While PMF was investigated to some extent in the 1960's, the concept generally has not been successfully applied for a number of reasons. One problem is that successful placement of a partial monolayer of proppant particulates presents unique challenges in the relative densities of the particulates versus the fracturing or carrier fluid: particulates strong enough to hold a fracture open tend to be formed from relatively denser materials, and so may tend to sink to the bottom, which may make transporting those particulates problematic. Alternatively, particulates that can be carried more easily in a fluid may be unable to support the load from the formation once the fracturing pressure is released. PMF techniques have been developed to address this relative density problem. These techniques include methods of increasing the viscosity of the fracturing or carrier fluid and methods of adding weighting agents to the fracturing or carrier fluid.

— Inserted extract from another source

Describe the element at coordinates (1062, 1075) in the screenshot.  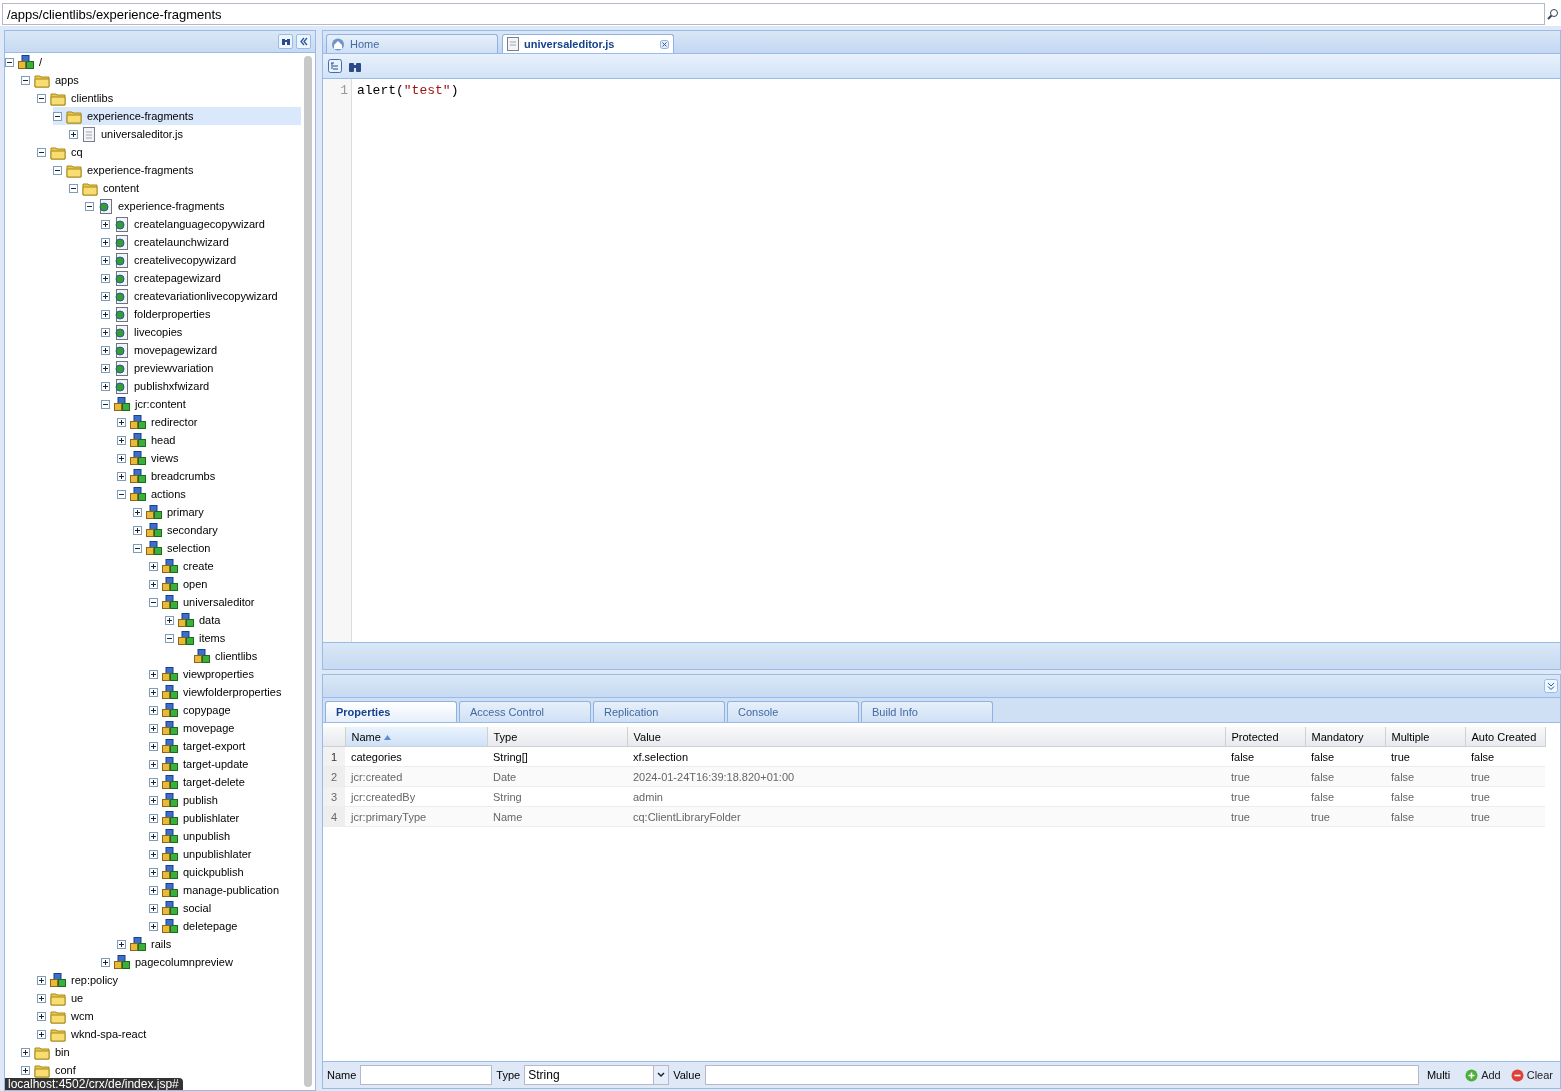
I see `value-field` at that location.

However, many techniques which address the relative density problem exacerbate another problem commonly found in PMF operations: residue left by fracturing or carrier fluids. Partial monolayer fractures are usually very narrow. The width of such fractures can generally be determined from the dimensions of a single layer of proppant particulates. The permeability of these narrow fractures can be easily compromised by fluids that leave thick, difficult to remove filter cake. FIG. 1 shows a schematic example of a partial monolayer fracture which is compromised by filter cake buildup. A fracture 15 is located in formation 10. Several proppant particulates 20 have been deposited by a fracturing or carrier fluid (not shown) into the fracture 15. The proppant particulates form a single, non-contiguous layer, thus forming a partial monolayer. The fracturing or carrier fluid has left a residue of filter cake 40 coating substantial portions of both the proppant particulates 20 and the exposed surfaces of the formation 10. The open spaces remaining in the fracture 15 form flow channels 30. The permeability of the fracture relates to the fraction of the total cross-sectional area occupied by flow channels 30.
PMF methods that increase the viscosity of the fracturing or carrier fluid or add weighting agents to the fracturing or carrier fluid tend to aggravate the filter cake problem. For example, conventional water based servicing fluids may comprise polysaccharide-based polymers, which may serve as a food source for bacteria. When deposited in the subterranean formation, such polysaccharide-based polymers may produce a bio-mass that may reduce formation permeability. As another example, polymeric gelling agents commonly are added to treatment fluids to provide a desired viscosity. Examples of commonly used polymeric gelling agents include, but are not limited to, biopolymers, polysaccharides such as guar gums and derivatives thereof, cellulose derivatives, synthetic polymers, and the like. When used to make an aqueous-based viscosified treatment fluid, the gelling agent may be combined with an aqueous fluid, and the soluble portions of the gelling agent dissolve in the aqueous fluid. However, the insoluble portions of the gelling agents, such as proteins, cellulose, and fibers, may remain in the aqueous fluid as residue and may enter the pores of both the subterranean formation and the proppant packs. The presence of this residue, among other things, may impair the producing capabilities and/or the permeability of the subterranean formation.